__Excerpted data__:
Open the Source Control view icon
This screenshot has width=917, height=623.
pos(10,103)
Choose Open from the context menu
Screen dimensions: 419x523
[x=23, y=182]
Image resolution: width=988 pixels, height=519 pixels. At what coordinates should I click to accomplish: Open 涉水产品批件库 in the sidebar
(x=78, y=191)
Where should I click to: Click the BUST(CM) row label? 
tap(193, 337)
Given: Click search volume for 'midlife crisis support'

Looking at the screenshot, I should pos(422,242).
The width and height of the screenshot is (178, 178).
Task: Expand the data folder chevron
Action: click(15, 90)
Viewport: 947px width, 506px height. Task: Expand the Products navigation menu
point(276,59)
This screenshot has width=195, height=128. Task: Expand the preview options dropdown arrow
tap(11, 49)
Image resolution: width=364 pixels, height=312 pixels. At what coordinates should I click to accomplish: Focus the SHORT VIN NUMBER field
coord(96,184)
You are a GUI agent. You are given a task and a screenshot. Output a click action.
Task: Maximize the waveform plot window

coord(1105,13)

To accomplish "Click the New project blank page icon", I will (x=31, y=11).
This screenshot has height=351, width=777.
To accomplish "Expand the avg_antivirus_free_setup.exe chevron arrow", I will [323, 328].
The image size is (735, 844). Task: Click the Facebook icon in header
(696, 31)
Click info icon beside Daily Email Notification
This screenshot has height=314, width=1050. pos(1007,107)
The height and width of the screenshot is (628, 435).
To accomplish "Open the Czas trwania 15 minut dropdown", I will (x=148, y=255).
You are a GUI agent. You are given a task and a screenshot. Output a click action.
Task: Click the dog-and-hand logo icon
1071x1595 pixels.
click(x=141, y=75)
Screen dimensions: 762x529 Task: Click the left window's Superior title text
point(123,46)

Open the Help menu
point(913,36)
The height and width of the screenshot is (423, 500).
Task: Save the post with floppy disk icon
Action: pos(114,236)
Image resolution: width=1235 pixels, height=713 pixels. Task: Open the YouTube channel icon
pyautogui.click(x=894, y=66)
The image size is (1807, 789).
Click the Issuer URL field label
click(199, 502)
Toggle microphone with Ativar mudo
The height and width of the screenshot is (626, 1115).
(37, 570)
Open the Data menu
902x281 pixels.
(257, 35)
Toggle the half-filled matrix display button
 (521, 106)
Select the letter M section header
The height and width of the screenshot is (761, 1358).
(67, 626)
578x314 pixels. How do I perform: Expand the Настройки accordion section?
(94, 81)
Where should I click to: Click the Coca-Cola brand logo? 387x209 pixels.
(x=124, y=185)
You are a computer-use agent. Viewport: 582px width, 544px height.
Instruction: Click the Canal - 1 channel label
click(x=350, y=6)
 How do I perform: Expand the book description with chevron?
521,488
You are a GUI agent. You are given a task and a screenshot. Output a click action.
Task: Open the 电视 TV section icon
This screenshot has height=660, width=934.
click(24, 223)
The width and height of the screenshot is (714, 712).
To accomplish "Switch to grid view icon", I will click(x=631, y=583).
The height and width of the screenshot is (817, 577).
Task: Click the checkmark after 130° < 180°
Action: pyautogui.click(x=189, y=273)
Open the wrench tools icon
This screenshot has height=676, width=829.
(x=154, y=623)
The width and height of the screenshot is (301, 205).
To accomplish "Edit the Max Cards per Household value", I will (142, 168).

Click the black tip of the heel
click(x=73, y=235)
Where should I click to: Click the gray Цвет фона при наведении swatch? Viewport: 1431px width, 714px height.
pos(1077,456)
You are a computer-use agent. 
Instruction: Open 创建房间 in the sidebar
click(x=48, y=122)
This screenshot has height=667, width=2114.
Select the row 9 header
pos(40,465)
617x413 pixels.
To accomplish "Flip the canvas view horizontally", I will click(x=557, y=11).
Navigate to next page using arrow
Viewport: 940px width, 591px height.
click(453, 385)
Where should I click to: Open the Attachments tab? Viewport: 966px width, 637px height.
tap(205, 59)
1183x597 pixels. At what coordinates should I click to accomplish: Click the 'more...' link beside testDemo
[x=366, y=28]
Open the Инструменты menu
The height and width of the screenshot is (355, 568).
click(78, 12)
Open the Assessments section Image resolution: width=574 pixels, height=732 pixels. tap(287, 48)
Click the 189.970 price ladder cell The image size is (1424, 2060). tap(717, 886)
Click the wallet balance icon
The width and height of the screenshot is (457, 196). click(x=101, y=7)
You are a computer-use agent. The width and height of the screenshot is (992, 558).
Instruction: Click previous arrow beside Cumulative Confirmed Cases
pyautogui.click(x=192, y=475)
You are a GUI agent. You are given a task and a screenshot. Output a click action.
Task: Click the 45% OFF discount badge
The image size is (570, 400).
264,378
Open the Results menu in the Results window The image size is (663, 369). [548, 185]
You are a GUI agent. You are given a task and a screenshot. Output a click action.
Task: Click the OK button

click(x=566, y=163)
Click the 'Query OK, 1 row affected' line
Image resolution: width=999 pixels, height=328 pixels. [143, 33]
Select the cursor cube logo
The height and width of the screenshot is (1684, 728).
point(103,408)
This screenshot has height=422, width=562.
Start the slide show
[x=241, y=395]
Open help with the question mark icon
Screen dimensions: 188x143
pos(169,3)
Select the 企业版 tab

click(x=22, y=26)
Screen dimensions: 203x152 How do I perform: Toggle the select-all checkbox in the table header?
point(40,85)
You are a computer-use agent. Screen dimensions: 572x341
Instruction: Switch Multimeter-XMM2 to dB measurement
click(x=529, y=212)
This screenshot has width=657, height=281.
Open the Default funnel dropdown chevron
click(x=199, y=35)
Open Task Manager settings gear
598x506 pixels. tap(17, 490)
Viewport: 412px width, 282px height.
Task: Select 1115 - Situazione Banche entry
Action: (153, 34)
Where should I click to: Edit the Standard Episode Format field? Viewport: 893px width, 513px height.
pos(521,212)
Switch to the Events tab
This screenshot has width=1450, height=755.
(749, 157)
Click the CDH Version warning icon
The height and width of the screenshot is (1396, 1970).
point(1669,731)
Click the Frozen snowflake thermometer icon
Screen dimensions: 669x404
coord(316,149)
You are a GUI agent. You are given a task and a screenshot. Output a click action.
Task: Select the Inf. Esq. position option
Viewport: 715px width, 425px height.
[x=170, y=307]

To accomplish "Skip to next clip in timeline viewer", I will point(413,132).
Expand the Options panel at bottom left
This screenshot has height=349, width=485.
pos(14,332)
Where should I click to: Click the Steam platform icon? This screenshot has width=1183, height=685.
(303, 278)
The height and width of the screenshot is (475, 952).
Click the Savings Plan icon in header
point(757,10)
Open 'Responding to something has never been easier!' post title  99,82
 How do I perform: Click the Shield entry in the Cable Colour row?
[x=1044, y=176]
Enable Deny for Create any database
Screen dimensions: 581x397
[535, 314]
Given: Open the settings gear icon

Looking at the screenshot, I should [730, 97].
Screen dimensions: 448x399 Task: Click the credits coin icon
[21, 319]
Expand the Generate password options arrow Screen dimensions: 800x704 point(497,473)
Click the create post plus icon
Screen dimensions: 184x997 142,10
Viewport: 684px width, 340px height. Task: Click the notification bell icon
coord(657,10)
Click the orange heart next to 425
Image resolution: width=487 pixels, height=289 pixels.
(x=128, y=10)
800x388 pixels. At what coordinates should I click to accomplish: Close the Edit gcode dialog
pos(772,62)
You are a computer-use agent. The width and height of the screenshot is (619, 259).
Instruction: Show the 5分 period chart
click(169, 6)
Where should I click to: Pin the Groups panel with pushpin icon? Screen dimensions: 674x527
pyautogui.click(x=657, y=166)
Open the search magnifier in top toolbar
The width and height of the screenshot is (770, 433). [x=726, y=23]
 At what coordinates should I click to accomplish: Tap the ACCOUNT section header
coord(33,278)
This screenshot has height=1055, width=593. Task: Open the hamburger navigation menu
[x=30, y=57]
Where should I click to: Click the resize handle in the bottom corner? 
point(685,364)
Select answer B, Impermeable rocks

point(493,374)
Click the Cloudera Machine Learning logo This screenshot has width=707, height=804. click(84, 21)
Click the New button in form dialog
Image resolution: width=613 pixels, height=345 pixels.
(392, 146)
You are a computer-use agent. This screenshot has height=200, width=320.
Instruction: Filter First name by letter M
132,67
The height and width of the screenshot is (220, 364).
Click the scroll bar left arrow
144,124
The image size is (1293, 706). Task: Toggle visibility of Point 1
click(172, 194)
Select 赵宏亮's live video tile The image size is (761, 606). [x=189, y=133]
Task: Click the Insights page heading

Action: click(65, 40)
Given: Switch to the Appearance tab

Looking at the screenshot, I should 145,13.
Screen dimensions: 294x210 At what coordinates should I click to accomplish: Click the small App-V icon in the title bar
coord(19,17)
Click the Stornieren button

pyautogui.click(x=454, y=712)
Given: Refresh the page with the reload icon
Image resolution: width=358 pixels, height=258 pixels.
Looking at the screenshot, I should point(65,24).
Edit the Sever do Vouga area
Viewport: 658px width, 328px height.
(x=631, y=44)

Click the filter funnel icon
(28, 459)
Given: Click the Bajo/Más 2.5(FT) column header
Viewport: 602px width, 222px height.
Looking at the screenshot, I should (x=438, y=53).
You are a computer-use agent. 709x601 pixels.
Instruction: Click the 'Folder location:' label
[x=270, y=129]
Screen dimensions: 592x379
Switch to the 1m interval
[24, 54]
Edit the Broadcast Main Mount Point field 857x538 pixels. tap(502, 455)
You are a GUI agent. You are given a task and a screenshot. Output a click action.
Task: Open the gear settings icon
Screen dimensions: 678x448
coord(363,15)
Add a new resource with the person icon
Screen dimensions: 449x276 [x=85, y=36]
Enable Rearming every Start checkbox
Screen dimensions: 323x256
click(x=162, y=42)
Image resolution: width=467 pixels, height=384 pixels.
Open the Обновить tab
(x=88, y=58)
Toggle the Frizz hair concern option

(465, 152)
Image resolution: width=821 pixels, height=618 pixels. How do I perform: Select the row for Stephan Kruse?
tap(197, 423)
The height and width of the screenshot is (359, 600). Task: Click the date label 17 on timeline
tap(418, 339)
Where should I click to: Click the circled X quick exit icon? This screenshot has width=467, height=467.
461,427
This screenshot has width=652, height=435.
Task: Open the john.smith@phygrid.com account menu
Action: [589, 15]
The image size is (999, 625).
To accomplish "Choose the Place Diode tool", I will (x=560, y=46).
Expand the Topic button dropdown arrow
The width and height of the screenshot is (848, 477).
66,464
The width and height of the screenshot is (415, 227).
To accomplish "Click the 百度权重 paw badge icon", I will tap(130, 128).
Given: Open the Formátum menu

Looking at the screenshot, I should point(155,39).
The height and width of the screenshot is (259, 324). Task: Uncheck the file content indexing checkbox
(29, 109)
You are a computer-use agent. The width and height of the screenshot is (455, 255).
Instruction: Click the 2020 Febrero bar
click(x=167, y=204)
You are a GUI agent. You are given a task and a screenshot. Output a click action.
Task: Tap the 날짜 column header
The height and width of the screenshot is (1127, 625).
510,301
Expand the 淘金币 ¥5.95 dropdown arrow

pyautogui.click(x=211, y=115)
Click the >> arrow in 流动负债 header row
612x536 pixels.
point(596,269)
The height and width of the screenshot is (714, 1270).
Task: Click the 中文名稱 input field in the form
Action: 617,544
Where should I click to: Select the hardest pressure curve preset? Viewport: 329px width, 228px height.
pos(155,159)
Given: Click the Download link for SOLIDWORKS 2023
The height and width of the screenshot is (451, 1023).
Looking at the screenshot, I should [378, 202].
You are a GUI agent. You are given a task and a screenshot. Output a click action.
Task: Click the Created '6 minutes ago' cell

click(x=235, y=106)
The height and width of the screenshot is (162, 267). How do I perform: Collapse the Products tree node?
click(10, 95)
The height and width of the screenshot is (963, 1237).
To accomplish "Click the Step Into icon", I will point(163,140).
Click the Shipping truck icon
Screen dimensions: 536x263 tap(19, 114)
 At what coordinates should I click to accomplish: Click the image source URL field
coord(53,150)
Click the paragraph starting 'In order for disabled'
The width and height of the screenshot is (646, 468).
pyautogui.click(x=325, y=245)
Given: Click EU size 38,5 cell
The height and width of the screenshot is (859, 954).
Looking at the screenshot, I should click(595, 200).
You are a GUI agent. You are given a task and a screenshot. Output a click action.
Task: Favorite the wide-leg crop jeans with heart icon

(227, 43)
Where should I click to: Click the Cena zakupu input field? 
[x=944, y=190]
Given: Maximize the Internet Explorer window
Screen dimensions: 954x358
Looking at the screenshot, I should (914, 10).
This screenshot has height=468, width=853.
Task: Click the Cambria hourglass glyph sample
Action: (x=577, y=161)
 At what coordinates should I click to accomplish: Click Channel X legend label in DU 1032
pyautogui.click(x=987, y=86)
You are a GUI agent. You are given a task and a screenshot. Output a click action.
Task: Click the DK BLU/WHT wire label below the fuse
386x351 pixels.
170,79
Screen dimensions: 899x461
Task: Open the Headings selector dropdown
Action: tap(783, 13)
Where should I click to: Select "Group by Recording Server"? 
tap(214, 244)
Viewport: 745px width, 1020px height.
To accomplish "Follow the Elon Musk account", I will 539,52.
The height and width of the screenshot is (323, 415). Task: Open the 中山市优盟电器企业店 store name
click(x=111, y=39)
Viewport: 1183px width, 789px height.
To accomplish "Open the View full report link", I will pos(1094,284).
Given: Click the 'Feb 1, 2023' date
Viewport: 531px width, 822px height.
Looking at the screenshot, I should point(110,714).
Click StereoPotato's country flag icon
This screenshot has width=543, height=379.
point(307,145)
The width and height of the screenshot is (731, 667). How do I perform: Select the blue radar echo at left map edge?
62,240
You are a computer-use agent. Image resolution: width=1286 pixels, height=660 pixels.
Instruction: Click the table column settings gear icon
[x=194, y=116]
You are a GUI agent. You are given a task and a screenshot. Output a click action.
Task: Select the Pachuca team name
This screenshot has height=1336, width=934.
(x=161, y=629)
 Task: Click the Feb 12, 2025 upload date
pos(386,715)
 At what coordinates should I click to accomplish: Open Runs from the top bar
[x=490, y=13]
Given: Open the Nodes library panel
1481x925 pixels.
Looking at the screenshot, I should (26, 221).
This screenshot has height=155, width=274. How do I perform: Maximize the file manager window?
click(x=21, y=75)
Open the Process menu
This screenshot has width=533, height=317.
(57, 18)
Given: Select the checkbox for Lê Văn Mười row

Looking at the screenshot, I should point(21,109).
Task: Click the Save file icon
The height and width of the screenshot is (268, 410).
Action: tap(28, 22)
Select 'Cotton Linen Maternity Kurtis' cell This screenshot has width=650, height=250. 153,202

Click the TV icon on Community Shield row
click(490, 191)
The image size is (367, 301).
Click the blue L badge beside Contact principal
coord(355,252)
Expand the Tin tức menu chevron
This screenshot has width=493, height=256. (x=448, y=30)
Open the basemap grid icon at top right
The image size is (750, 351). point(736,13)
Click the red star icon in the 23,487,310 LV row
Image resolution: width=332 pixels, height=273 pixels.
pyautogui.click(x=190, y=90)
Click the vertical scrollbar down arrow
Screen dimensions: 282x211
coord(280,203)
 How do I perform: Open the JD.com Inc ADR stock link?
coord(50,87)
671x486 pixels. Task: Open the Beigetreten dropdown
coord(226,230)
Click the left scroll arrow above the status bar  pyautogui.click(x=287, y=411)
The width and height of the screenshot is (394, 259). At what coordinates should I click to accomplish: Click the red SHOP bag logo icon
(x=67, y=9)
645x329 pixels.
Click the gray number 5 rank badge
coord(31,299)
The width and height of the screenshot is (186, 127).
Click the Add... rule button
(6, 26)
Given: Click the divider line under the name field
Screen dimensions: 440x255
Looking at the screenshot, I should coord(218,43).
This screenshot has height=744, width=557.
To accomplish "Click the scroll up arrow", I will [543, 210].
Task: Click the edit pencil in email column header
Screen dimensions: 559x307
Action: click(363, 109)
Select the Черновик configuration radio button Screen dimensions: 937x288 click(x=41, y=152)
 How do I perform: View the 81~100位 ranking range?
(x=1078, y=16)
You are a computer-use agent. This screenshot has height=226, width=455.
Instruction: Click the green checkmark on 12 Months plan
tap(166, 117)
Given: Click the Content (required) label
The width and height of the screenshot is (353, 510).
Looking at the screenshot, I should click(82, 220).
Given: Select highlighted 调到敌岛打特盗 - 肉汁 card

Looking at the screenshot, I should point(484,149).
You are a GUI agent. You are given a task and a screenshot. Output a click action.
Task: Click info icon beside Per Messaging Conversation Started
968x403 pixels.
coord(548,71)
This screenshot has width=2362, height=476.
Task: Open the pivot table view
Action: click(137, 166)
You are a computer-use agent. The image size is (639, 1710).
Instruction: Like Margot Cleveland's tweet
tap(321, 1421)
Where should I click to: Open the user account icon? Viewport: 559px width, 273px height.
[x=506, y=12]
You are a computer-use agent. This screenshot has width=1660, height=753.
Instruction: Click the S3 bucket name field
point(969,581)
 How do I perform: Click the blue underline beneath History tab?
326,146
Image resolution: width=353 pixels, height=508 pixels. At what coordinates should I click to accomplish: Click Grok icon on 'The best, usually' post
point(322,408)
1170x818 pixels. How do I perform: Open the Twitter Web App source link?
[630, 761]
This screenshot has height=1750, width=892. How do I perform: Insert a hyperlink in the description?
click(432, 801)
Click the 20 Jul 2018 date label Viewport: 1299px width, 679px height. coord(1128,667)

__The problem__:
Reproduce verbatim the stretch of lines beginning with the one containing "Instruction: Like Margot Cleveland's tweet" and ending at the close of the entries above.

__Output of the exercise__:
Instruction: Like Margot Cleveland's tweet
tap(321, 1421)
Where should I click to: Open the user account icon? Viewport: 559px width, 273px height.
[x=506, y=12]
You are a computer-use agent. This screenshot has width=1660, height=753.
Instruction: Click the S3 bucket name field
point(969,581)
 How do I perform: Click the blue underline beneath History tab?
326,146
Image resolution: width=353 pixels, height=508 pixels. At what coordinates should I click to accomplish: Click Grok icon on 'The best, usually' post
point(322,408)
1170x818 pixels. How do I perform: Open the Twitter Web App source link?
[630, 761]
This screenshot has height=1750, width=892. How do I perform: Insert a hyperlink in the description?
click(432, 801)
Click the 20 Jul 2018 date label Viewport: 1299px width, 679px height. coord(1128,667)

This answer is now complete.